### EXTRACT PROVIDED ###

Simons Foundation Fuels Studies to Unravel Autism

Thomas Südhof, MD, the Mrs. George A. Winzer Professor in Medicine

What lies at autism’s core? Over the decades, theories have abounded—most of them relying on clinical observations rather than brain circuitry. Only recently have sophisticated technologies allowed researchers to begin closing the gap between the consulting room and the laboratory.

With support from the New York-based Simons Foundation Autism Research Initiative (SFARI), Stanford scientists are driving the effort to unravel a confounding spectrum of disorders that affects 1 in 200 children in the United States. Autism has been on the rise globally, but the explosion of cases is difficult to explain. Societal awareness and shifts in diagnostic criteria certainly factor into the increase, as do the spikes in premature babies and older parents. But after years of hype, pediatric vaccinations have been ruled out as a cause. And only scant scientific evidence points to an environmental culprit. Questions outnumber answers in the scramble to help families.

Enter SFARI. Founded in 2003 to fuse the foundation’s interests in basic scientific research and learning disabilities, the initiative recently awarded $2.1 million to two Stanford projects. Ruth O’Hara, MD, an associate professor of psychiatry and behavioral sciences, received nearly $300,000 to deepen her exploration of links between sleep disorders and autism. The other $1.8 million was awarded to Thomas Südhof, MD, the Mrs. George A. Winzer Professor in Medicine.

A professor of molecular and cellular biology, Südhof shared the $1 million Kavli Prize for neuroscience in 2010 for his work in deciphering how messages travel from neuron to neuron across synapses. For the same work, he was a co-recipient of the Nobel Prize in physiology or medicine in 2013. The SFARI grant will further his investigation of synaptic proteins—neurexins and neuroligins—that have been uncovered as genetic risk factors for autism. The disorder’s selective, rather than global, impairments point to subtle problems in the brain’s wiring, Südhof believes.

### SOURCE DATA ###

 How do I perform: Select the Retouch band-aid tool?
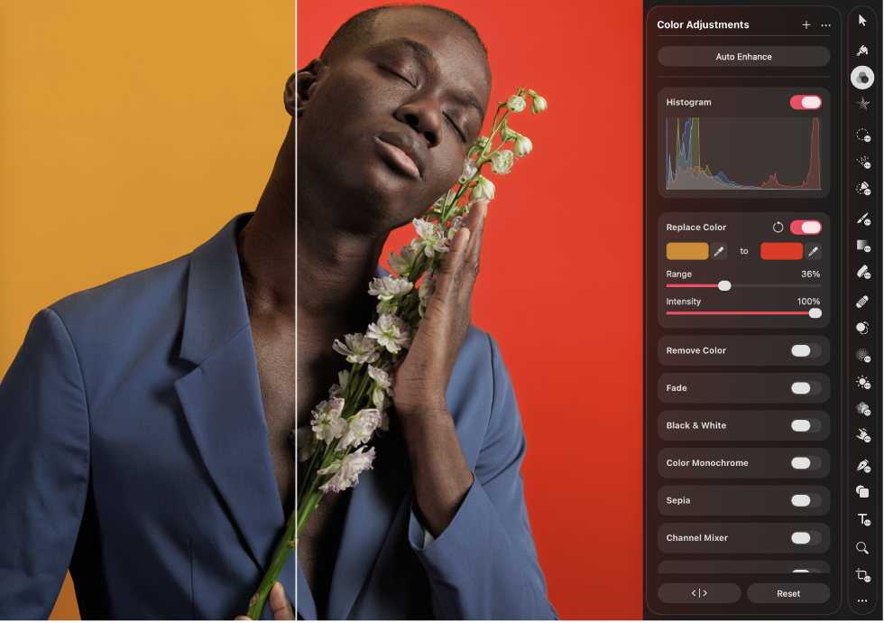(861, 301)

###

- _ABOUT THIS EXERCISE_
Write the next part of the article on Simons Foundation autism funding at Stanford, beginning right after its final sentence. The material above is separate from the article on Simons Foundation autism funding at Stanford.

- _ANSWER BOX_
 We must now learn how these molecules lead to neural signatures of autism. He is in the forefront of this effort.

“Anything in the brain involves the synapse, so the synapse is a good bet [for investigation],” he said in a 2011 Stanford Magazine interview. “Dr. Südhof has done more than anyone to illuminate the structure and function of these important families of synaptic proteins,” said Gerald Fischbach, MD, SFARI’s scientific director. “We must now learn how these molecules lead to neural signatures of autism. He is in the forefront of this effort.”

Earlier SFARI grant recipients include Karen Parker, PhD, associate professor of psychiatry and behavioral sciences, who is looking to discover if defects in the hormone oxytocin play a role in social deficits—a defining characteristic of the disorder; neurobiologist Ricardo Dolmetsch, PhD ’97, who is using human stem cells to study autistic brain development in a petri dish; and Richard Tsien, PhD, the George D. Smith Professor of Molecular and Genetic Medicine, who is uncovering how a single-gene mutation might affect the development and function of a network of neurons, leading to autism. Once researchers at Stanford and elsewhere solve the autism conundrum, they can develop targeted treatments, closing the loop back to the consulting room.